T -12 days: Mrs. Curmudgeon reports God himself couldn’t get a hotel in that area. She also reports she is not a kid anymore and only idiots sleep on the dirt at our age. Plus, there are no open campsites so don’t even try to talk her into it. I’d been daydreaming of sleeping in the truck bed under the stars. I keep this to myself. The trip is back to the air-conditioned box I reserved in the land of tumbleweed and coyote shit.
T -11 days: Change in plans, I have to be in [Redacted] on [Redacted]. Too far to get there from eastern Oregon in the allotted time time.
Mrs. Curmudgeon, “So the trip is cancelled?”
Me, “Hell no, it crosses the continent, let’s go to [Redacted] instead.”
Later, I wonder if there was hopefulness in her voice when she said ‘cancelled’. I’m dense about such things. I shuffle hotel reservations to a different but carefully “wife approved” hotel chain. Once again it depends on my “super Voltron powered, ultra, mega, snob level, membership” in whatever data harvesting loyalty program some faceless monopoly has instituted.
T-09 days: No sign of the glasses. Yet the tracking number reports they’re already at my house. USPS has hosed me again!
T -08 days: I drive to the post office during its secret rotating schedule of being open for a 2 hour window on even numbered weekdays during months that don’t have a prime number for their last day and the reverse for months with even numbered last days… except for February on leap years which end in a prime number but everybody knows it represents the even number 28 so shut up and beg for your mail loser!
There I meet “Gladys” once again. She is really good at not delivering packages. We engage in the ritualistic dance of me getting weird packages and her disliking my very existence.
We’ve done this before. Whenever Gladys sees a package that looks “foreign” or has warnings about hazardous materials or (God forbid) is FedEx Smart Post (work of the devil!) she takes the cautious route of throwing it in the back room and refusing to think about it. Then I show up with a bad attitude and an internet tracking number that says “your shit has already been delivered”. I seethe until Gladys “unexpectedly” finds it in the “fear pile” which is exactly where she put the package in the first place. Then we smile at each other in a passive aggressive way and I leave mumbling about FedEx.
This particular package has German language on it. She’s in a time warp and probably thinks it came from the Kaiser. The exchange follows our pattern:
“Where’s the package?” I say.
“There’s no package for Curmudgeon” she insists.
I hand over a printout with the tracking number; including the false information that it has already been delivered. She doesn’t type the number into a computer or anything. She simply takes the paper into the back room and retrieves my package from the shelf where she put it. It takes her 40 seconds. I wonder how many things I’ve lost to the deadly shelf? She only looks in the back room if I have a paper trail and show up in person with the printout. Maybe there are spiders back there? She does this all the time. If it weren’t for FedEx I’d have moved by now!
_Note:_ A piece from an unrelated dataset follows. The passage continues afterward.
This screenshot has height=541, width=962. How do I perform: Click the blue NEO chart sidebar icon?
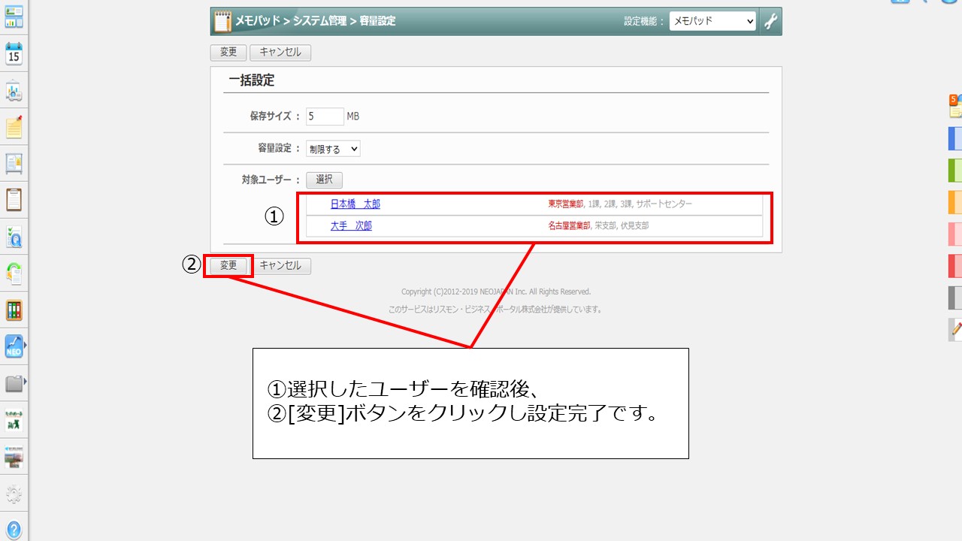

She eyes the German language packaging like it’ll bite her (the English address is as clear as a bell). She doesn’t like strange squiggles from weird places. You should have seen her face the day I got a Baeofeng HAM radio direct from China. Today’s package is doubly scary because it has tariff stamps that look impressive and someone wrote ISO 12312-2 on the back in blue marker. This led Gladys to store it in the back room where they lock up distant ideas and strange technologies.
“So, what did you get from Germany?” She asks.
“Not sure. Stuff. I guess.” Teenagers have trained me in this type of answer.
She’s curious, “You sure get a lot of stuff.” (Last week I got chemicals that were properly shipped from a commercial supplier but came with labels like “don’t drink this shit” and “spill this on your cat and it will grow an extra tail”. Nope, I didn’t explain that to her either.) I suppose nobody else in town orders cool things?
“What’s it all for?” She prompts. (She’s fishing for gossip. Something like “that freak Curmudgeon got product X in the mail… he’s probably in a cult”.)
I shrug. “I’m a spy.” Then I slip out the door.